## Task prompt
With the pictures omitted, print exactly the lines below, from the one containing "The image size is (1350, 779)." through the one containing "The image size is (708, 420).", and nothing else.

## Extracted entries
*****

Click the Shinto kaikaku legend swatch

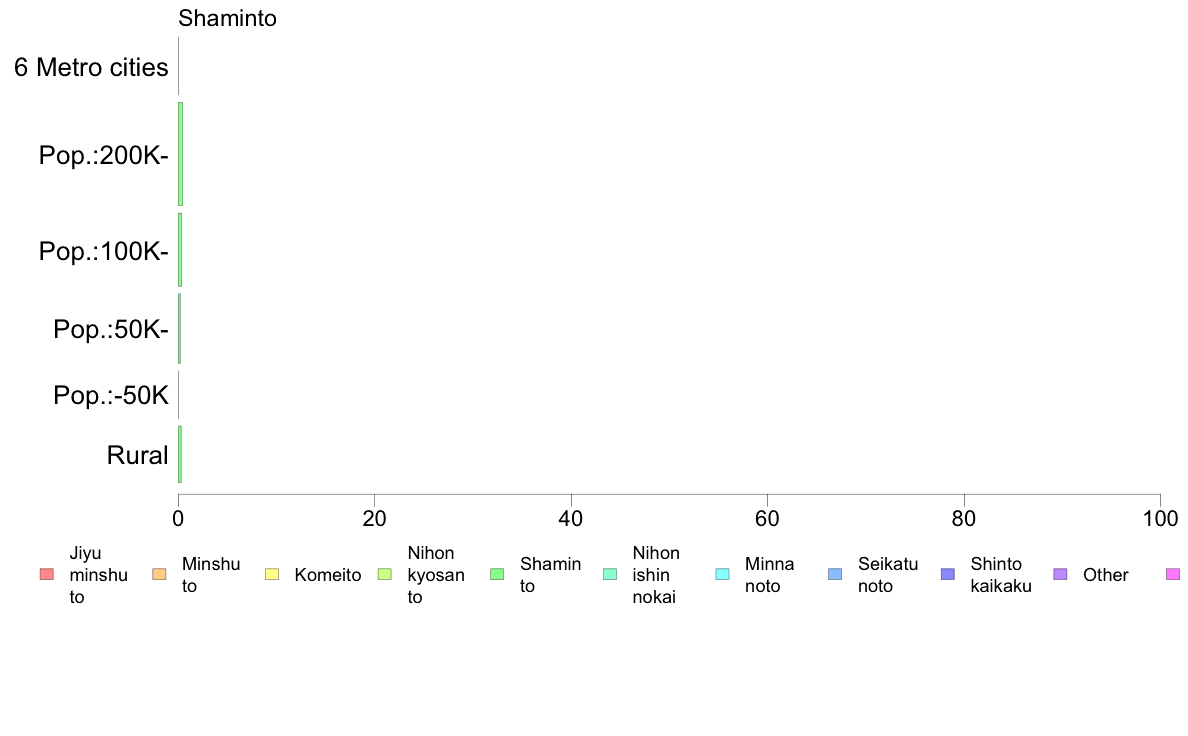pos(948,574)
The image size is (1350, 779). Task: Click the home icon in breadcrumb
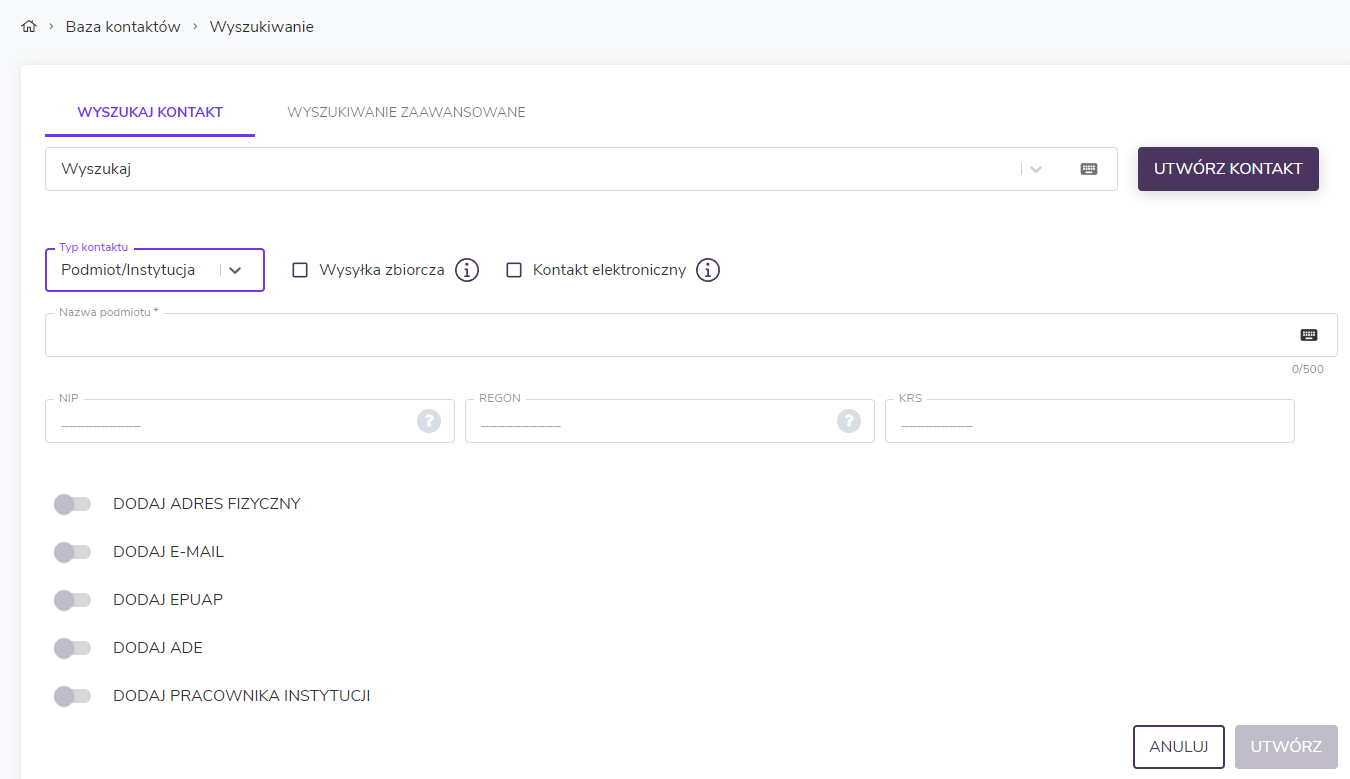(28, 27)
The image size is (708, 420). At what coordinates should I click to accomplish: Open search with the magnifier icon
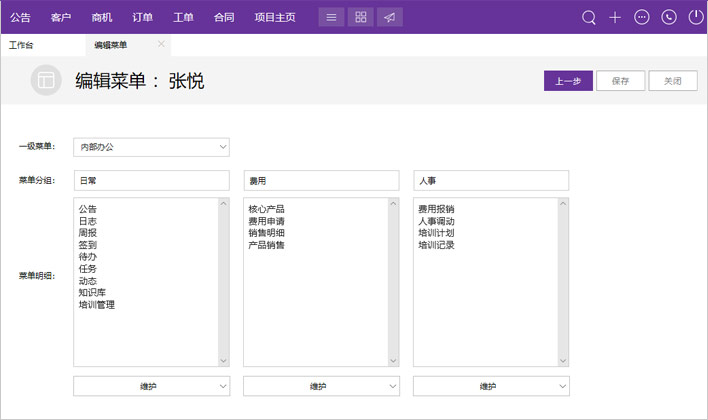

*****

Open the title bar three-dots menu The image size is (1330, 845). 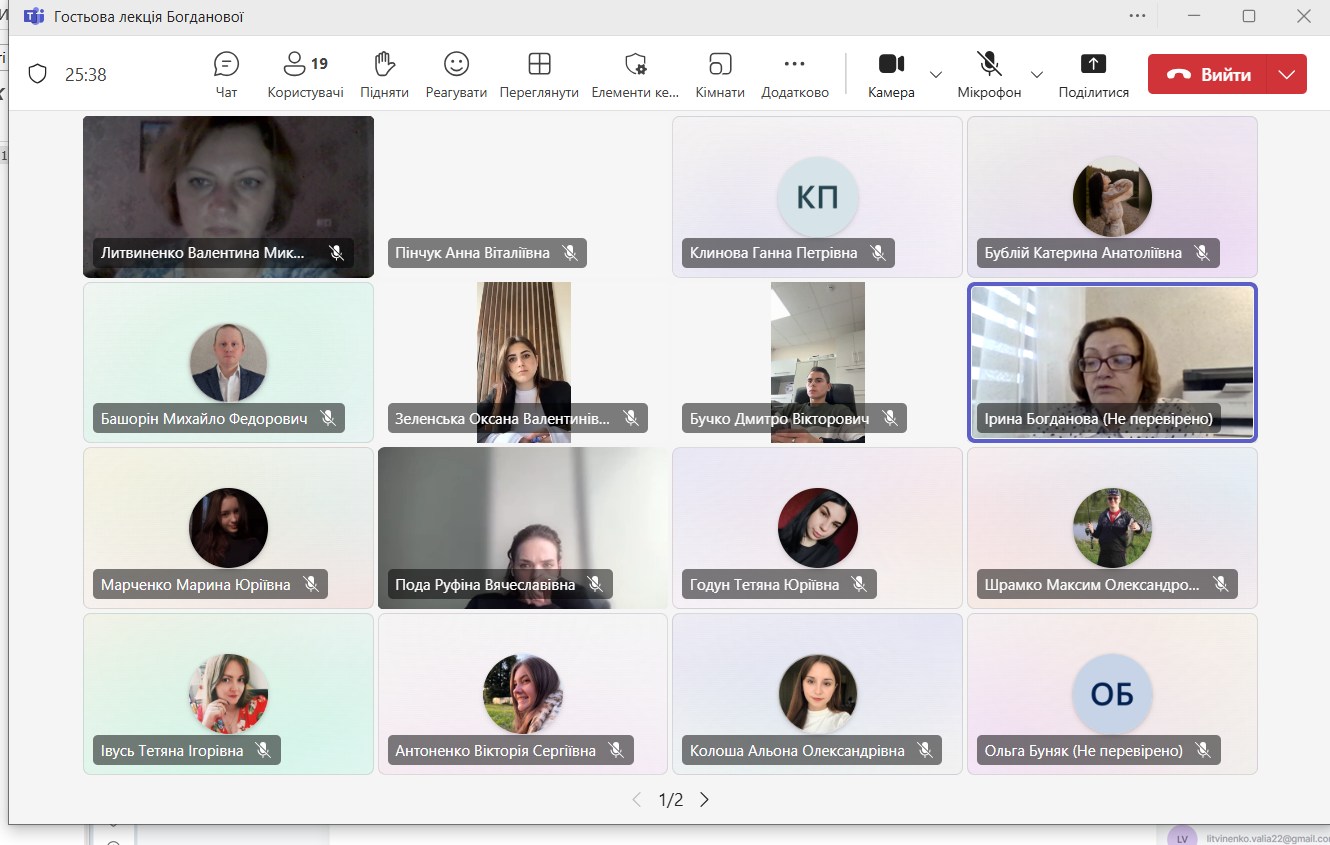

*****

## Reply to the task
The image size is (1350, 779). Task: Click the home icon in breadcrumb
(28, 27)
The image size is (708, 420). At what coordinates should I click to accomplish: Open search with the magnifier icon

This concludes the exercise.